Miguel Lawner (*). Santiago. 14/10/2022. El anticomunismo siempre ha sido un arma utilizada por quienes se proponen desprestigiar o atentar contra los regímenes democráticos. En Chile, hoy día, está llegando a extremos francamente peligrosos. Se objeta la designación de un Subsecretario del Interior, sólo por su condición de militante del PC. Lo mismo ocurre con el actual Subsecretario de FFAA, llamando al escándalo, porque ha solicitado información respecto a los profesores y el contenido de los cursos teóricos impartidos en la Escuela Militar. ¿Habría análoga conmoción, si dicha petición hubiera sido formulada por un demócratacristiano o un militante de la UDI? Por último, citemos la solapada campaña para desconocer el acuerdo de los comités parlamentarios para que Karol Cariola asuma la próxima Presidencia de la Cámara de Diputados. Recordemos que, en la última elección parlamentaria, Karol obtuvo la primera mayoría nacional.

En la historia de Chile, el Partido Comunista es el único partido político que jamás ha estado involucrado en golpes de Estado, o que ha propiciado o amparado represiones, relegaciones o cualquier persecución de tipo político.  ¡Nunca!

El resto de los partidos políticos: Demócrata Cristiano, Socialista, Radical, Democrático, Agrario Laborista, UDI, Renovación Nacional, Liberal y Conservador durante el Siglo XX, o Pipiolos y Pelucones en el Siglo XIX; todos, sin excepción, promovieron o ampararon, en algún momento, golpes de Estado, guerras civiles, masacres de trabajadores o practicaron el genocidio de pueblos originarios en la Patagonia; pusieron fuera de la Ley a sus adversarios políticos, o los encarcelaron y relegaron a zonas remotas. No estoy hablando del período de la dictadura de Pinochet. No…me refiero a regímenes supuestamente democráticos, desde los albores de la República hasta nuestros días.

Solo el Partido Comunista es el único que puede exhibir sus manos limpias. Nadie puede adjudicarle un solo acto semejante, desde sus orígenes hasta nuestros días, salvo que se pretenda juzgarlo por haber promovido la formación del Frente Patriótico Manuel Rodríguez, haciendo uso del legítimo derecho a la rebelión popular contra un régimen despótico. En la Declaración Universal de Derechos Humanos de 1948, este derecho está admitido implícitamente en su Preámbulo. ([1])

El Partido Obrero Socialista fue fundado en Iquique el año 1912 bajo la dirección del obrero tipográfico Luis Emilio Recabaren, quién le dio, desde sus inicios, el sello democrático e intransigente defensor de los derechos de los trabajadores. Más tarde, durante su IV Congreso realizado el año 1922, tomó el nombre de Partido Comunista, que conserva hasta ahora, cuando ha cumplido algo más de 100 años de vida.

Durante su historia, el PC ha sido víctima de numerosas persecuciones, por su intransigente lucha en defensa de los trabajadores. Fue puesto fuera de la Ley durante el primer gobierno de Carlos Ibáñez (1927-1931) y varios de sus dirigentes, incluido quién fuera más tarde su Presidente, el legendario líder pampino, Elías Lafertte, fueron confinados por tiempo indefinido a las islas de Juan Fernández.

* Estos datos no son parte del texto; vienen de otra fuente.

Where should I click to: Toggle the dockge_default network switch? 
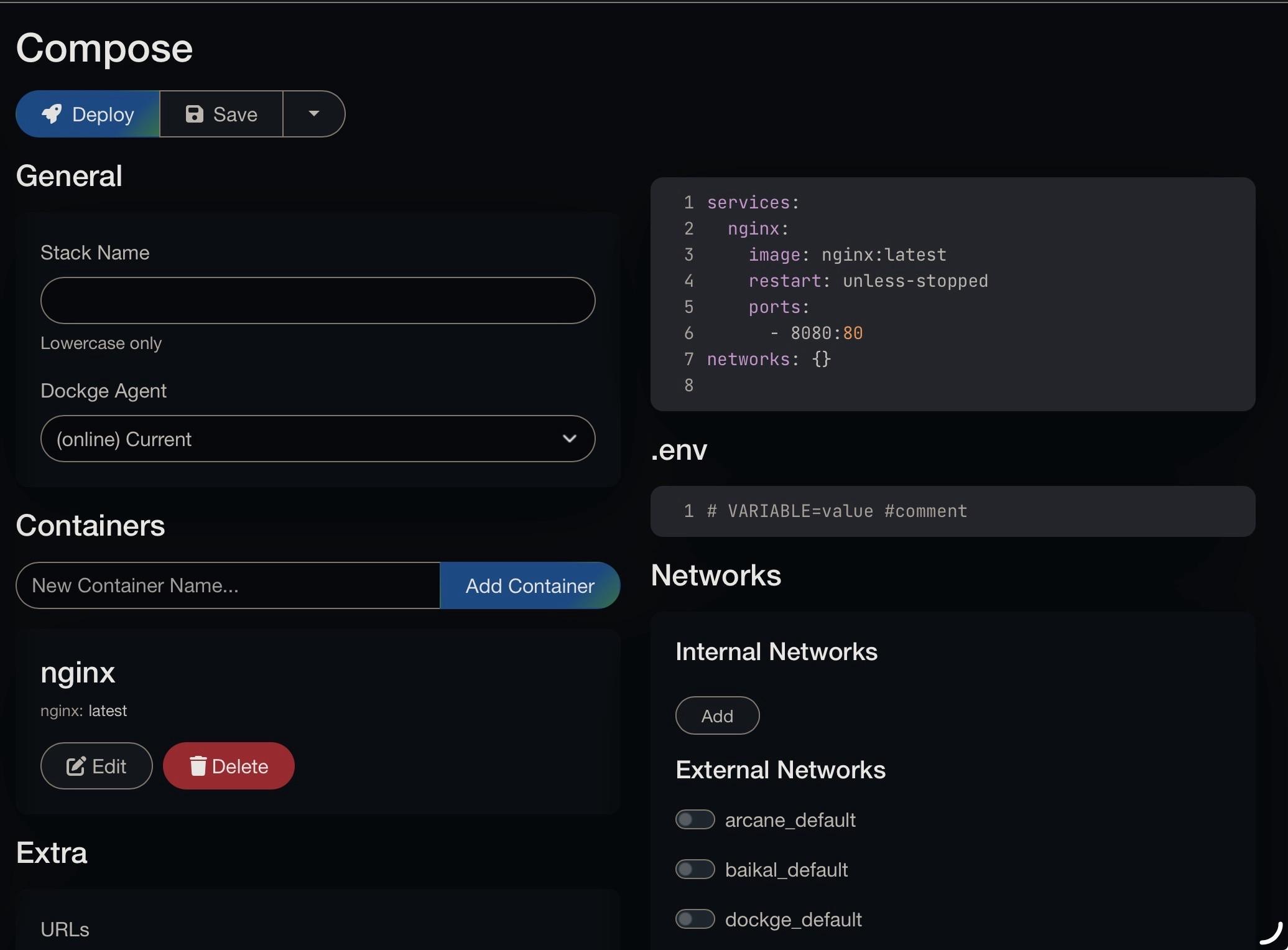point(695,919)
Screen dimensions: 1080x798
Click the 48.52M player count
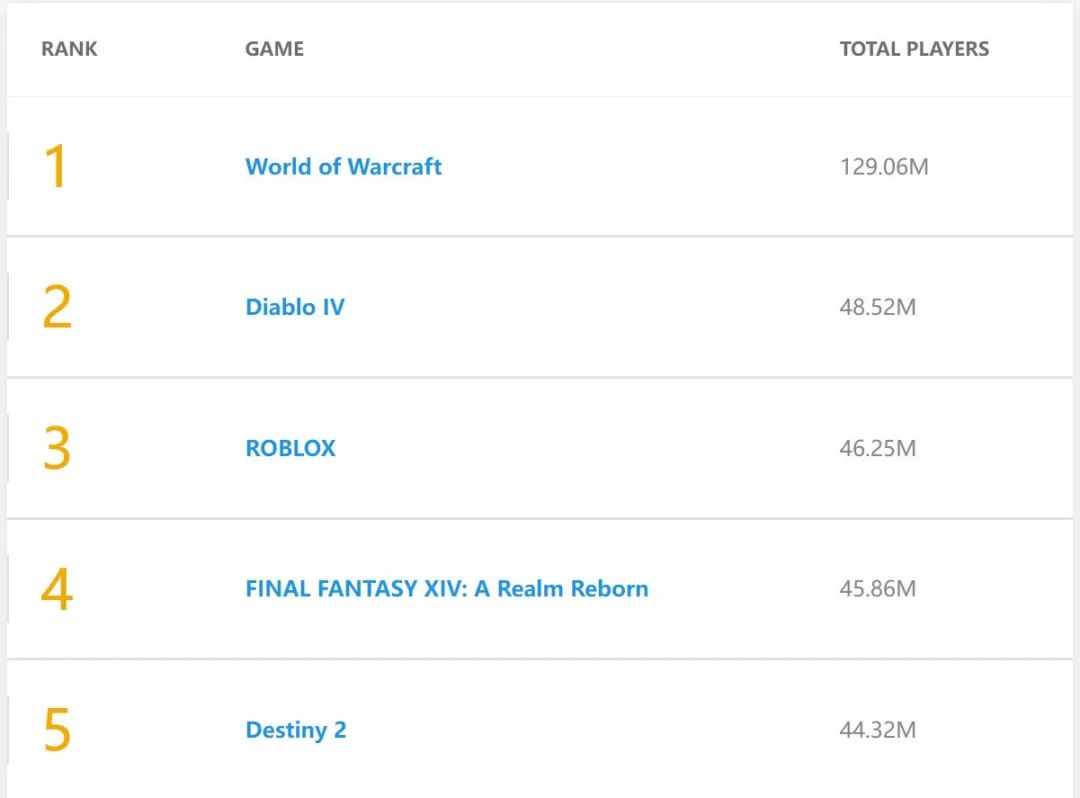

Más tarde se repitió lo mismo, durante el mandato de Gabriel González Videla, presidente electo en 1946, a quién el PC apoyó en su campaña electoral. Sin embargo, un año más tarde, el presidente traidor, obtuvo del Parlamento chileno la dictación de la Ley de Defensa de la Democracia, que ilegalizó al PC durante casi diez años, ya que solo fue derogada en 1958, al término del mandato de Carlos Ibáñez del Campo.

Al amparo de la Ley mencionada, que pasó a la historia como la ley maldita, un gran número de militantes del PC y de dirigentes sindicales, fueron relegados a un campo de concentración ubicado en Pisagua, que se mantuvo abierto durante tres años. Doscientos mil trabajadores fueron exonerados de la administración pública y un número análogo fue borrado de los Registros Electorales.

En la historia más reciente, recordemos las persecuciones sufridas por el PC durante la dictadura cívico-militar encabezada por Pinochet, que significaron la detención, tortura hasta la muerte y desaparición de dos direcciones clandestinas del PC, además del confinamiento y tortura de miles de sus militantes en diferentes campos de concentración. Agreguemos, por último, el enorme número de familias de militantes comunistas, enviadas al exilio.

No obstante esta historia regada por múltiples persecuciones, el PC de Chile ha sabido mantener sus principios ideológicos, su cohesión interna y su influencia en múltiples sectores de la sociedad.

El PC se ha esforzado siempre por generar coaliciones políticas que permitan generar mayorías capaces de legislar o gobernar en beneficio de los intereses populares. Fue fundamental en la creación del Frente Popular el año 1938, junto a los partidos Socialista y Radical, que permitió la victoria del Presidente Pedro Aguirre Cerda en las elecciones presidenciales celebradas ese año y contribuyó a la exitosa gestión del mandatario, que gobernó bajo el lema Gobernar es Educar y que, además, dio comienzo al proceso de industrialización del país.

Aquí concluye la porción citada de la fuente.